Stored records
>>>>

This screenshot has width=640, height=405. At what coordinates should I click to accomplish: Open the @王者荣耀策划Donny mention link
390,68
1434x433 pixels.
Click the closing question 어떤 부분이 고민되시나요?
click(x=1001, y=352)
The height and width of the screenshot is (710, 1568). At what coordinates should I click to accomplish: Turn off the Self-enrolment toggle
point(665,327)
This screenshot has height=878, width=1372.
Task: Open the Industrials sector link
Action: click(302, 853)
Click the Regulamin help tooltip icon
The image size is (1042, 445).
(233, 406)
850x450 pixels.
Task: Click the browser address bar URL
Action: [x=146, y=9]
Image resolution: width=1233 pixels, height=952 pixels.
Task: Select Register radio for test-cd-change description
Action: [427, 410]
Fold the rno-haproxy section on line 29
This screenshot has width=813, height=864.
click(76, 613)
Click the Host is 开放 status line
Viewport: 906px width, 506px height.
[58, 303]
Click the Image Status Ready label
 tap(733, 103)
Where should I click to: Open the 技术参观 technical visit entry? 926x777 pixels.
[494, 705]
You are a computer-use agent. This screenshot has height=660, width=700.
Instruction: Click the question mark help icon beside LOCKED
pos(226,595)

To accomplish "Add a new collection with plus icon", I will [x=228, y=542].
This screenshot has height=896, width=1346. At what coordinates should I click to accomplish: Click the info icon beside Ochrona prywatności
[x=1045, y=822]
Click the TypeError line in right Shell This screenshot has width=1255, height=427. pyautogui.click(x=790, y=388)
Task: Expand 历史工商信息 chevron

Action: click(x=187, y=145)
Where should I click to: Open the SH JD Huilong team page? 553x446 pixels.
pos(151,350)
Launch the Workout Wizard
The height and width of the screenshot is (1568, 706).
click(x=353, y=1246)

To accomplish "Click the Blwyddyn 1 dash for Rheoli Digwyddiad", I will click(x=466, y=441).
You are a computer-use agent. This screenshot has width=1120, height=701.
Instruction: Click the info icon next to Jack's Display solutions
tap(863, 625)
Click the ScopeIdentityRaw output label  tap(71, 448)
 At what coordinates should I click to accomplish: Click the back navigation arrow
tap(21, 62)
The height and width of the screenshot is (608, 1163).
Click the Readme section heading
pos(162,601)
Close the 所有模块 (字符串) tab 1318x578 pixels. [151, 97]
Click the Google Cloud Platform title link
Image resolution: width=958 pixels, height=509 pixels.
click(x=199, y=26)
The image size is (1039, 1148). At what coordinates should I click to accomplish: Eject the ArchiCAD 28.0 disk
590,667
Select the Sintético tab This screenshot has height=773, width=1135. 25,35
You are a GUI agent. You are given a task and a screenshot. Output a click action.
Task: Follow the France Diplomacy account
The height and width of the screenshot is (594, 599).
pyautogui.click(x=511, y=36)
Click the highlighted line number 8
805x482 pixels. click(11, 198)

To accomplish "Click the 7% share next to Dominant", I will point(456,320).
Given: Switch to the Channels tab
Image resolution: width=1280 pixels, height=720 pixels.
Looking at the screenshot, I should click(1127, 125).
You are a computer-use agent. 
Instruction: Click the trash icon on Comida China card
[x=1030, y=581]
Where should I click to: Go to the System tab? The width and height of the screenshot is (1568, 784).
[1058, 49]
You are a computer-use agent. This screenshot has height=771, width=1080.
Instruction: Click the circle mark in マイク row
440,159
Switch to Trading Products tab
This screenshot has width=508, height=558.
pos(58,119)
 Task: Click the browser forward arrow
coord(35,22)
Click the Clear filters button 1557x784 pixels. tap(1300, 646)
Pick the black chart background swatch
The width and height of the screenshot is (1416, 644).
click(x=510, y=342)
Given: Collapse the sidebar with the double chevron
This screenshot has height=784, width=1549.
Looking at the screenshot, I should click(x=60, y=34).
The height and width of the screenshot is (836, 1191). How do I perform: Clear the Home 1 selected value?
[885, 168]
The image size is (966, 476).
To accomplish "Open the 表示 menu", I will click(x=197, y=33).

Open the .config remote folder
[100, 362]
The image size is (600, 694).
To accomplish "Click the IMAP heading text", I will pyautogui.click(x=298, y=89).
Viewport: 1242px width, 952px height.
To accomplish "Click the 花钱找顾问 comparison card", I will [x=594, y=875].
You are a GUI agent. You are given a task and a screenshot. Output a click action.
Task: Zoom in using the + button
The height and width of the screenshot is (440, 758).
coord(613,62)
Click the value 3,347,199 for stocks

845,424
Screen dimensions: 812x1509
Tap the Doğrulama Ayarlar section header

<<<<

Exactly the lines above from the one with "Viewport: 1242px width, 952px height." to the one with "Task: Zoom in using the + button", both included, are to be quoted; leave the rest out.

• _TASK OUTPUT_:
Viewport: 1242px width, 952px height.
To accomplish "Click the 花钱找顾问 comparison card", I will [x=594, y=875].
You are a GUI agent. You are given a task and a screenshot. Output a click action.
Task: Zoom in using the + button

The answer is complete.